## Required action
Report each line of the entries that includes "Select" by copying it.

## Listed records
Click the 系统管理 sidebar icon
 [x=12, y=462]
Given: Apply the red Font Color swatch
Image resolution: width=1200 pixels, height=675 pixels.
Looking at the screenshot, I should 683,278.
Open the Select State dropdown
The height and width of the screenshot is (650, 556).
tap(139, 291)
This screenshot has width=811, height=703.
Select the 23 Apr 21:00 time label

---

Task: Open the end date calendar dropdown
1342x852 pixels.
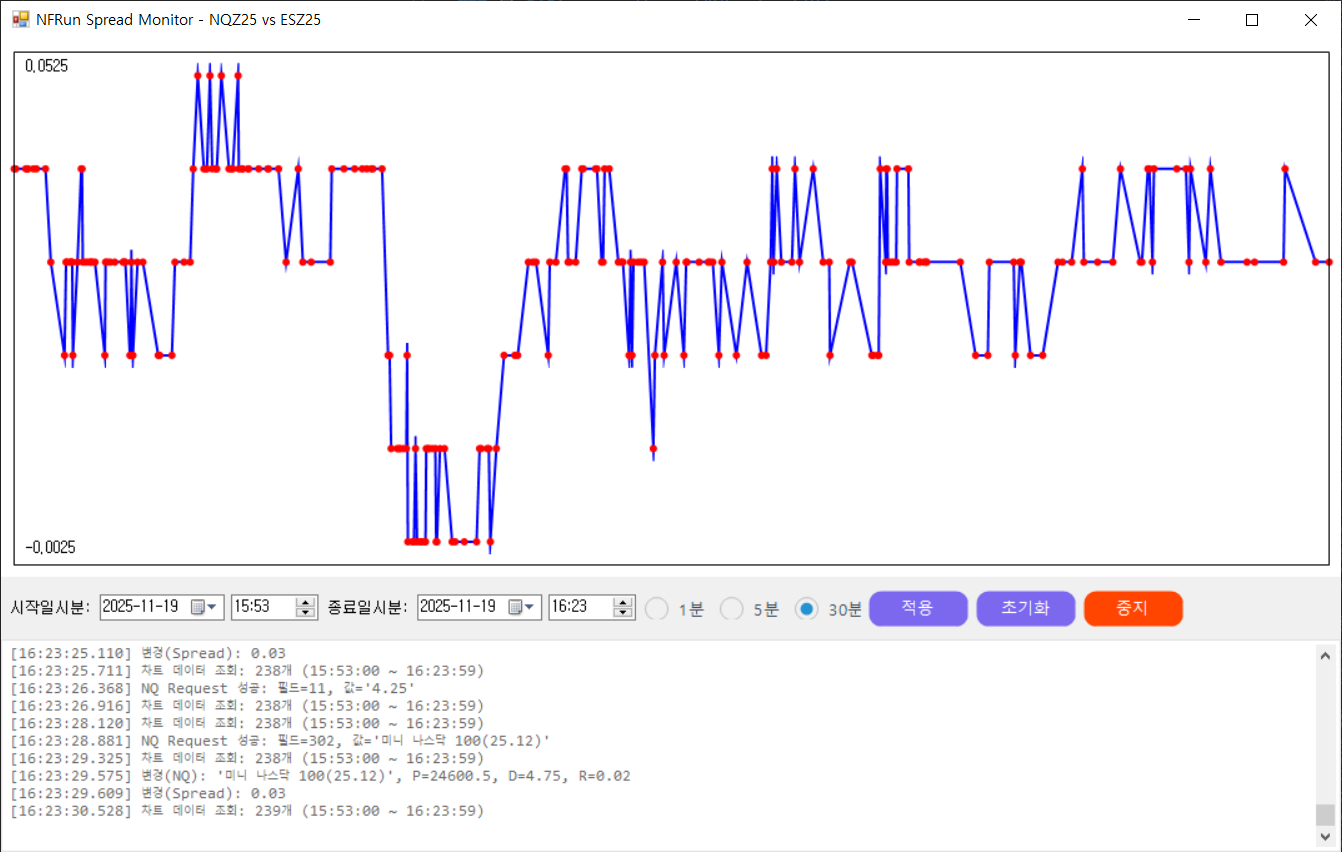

--

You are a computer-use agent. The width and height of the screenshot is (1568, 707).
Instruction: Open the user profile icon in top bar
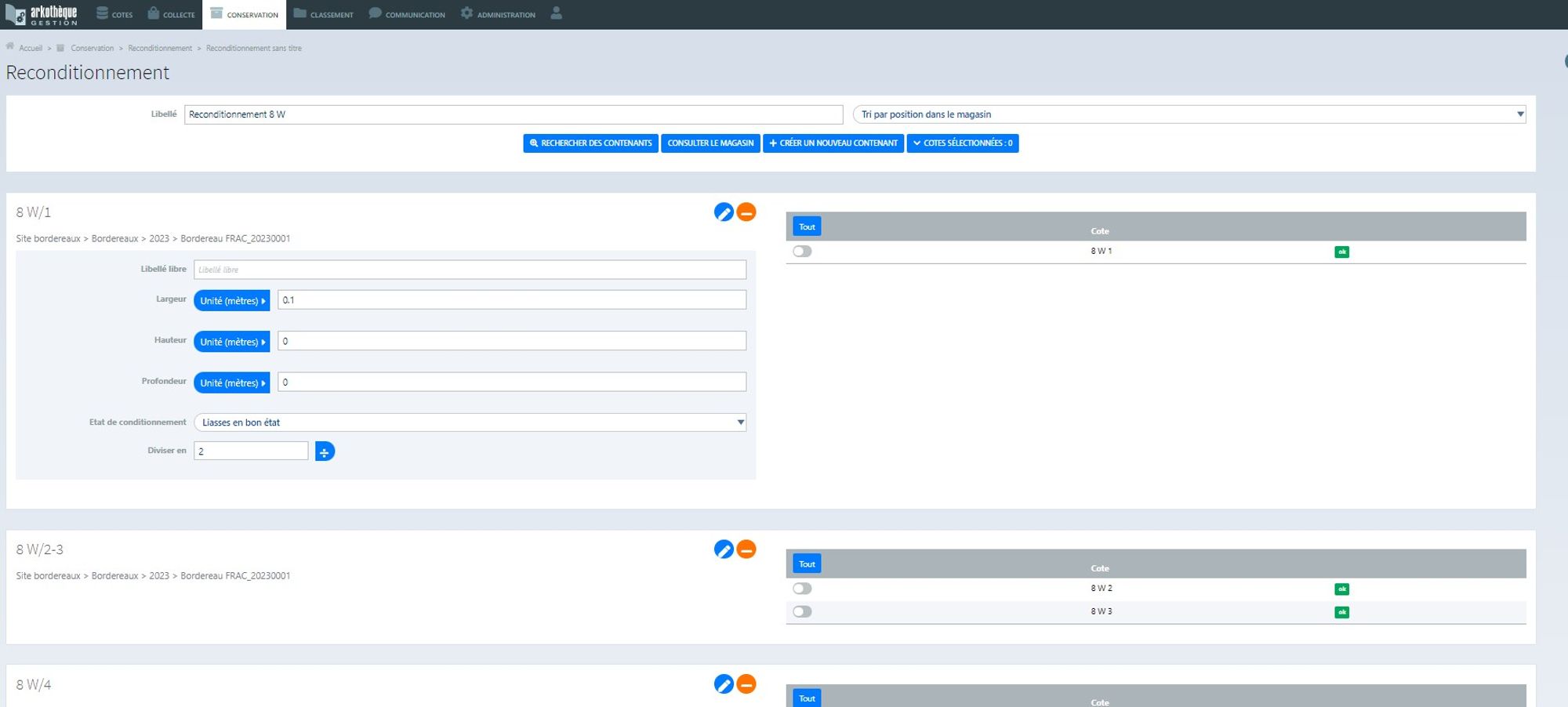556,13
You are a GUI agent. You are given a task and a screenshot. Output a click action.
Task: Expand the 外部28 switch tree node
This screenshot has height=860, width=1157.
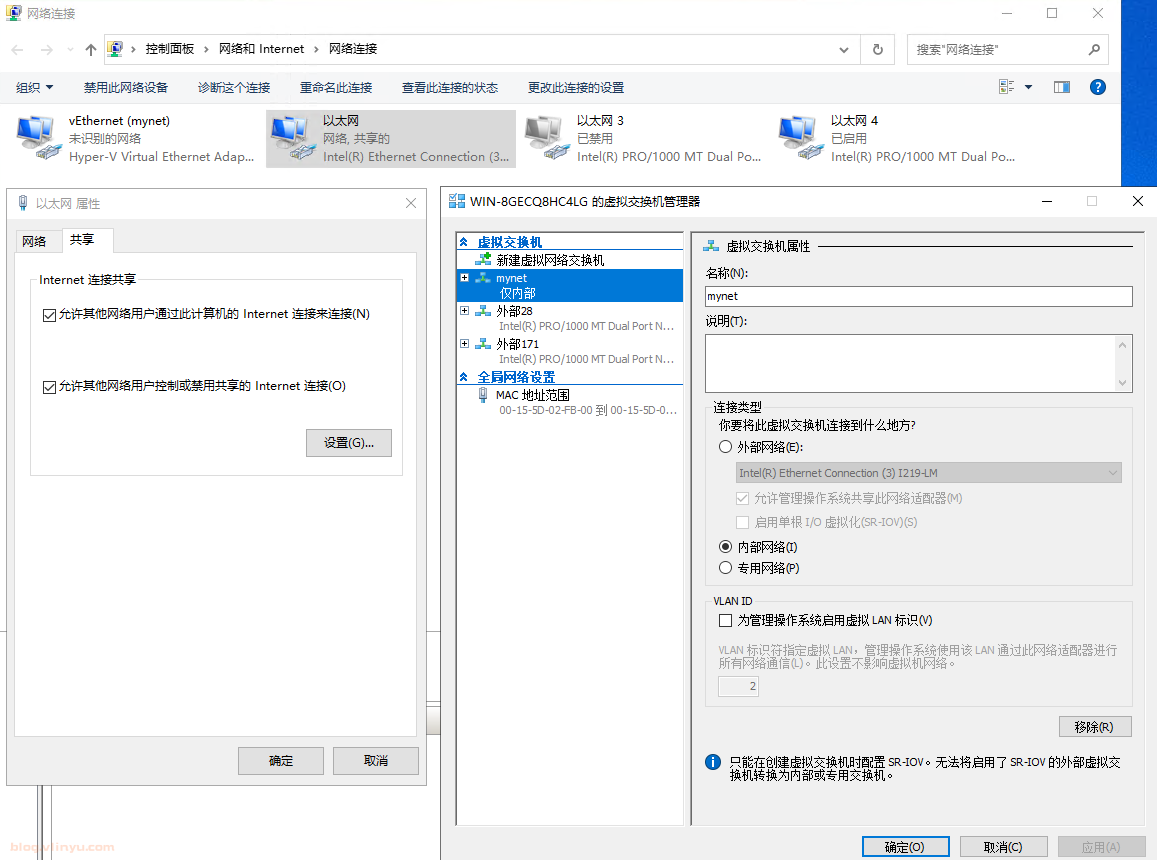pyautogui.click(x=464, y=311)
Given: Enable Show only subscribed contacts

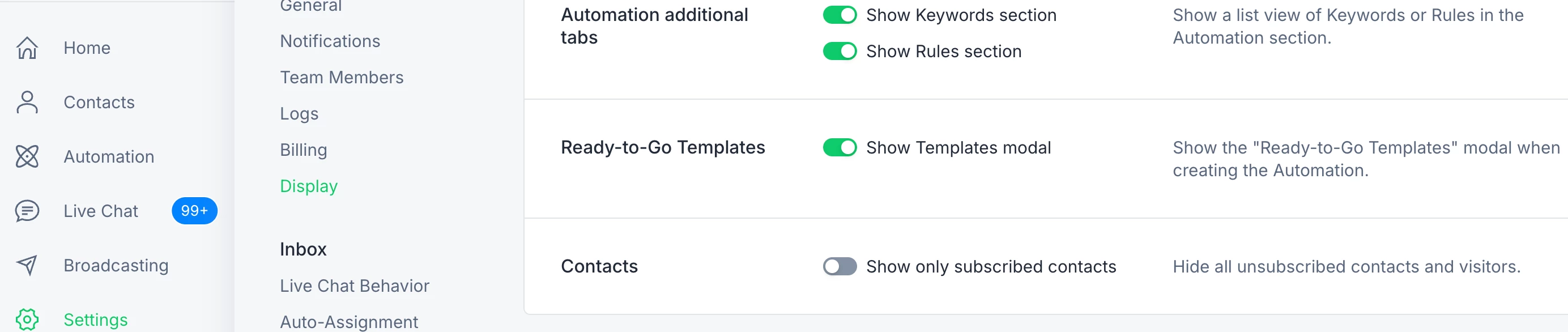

## Answer area
Open the Select State dropdown
Select the 23 Apr 21:00 time label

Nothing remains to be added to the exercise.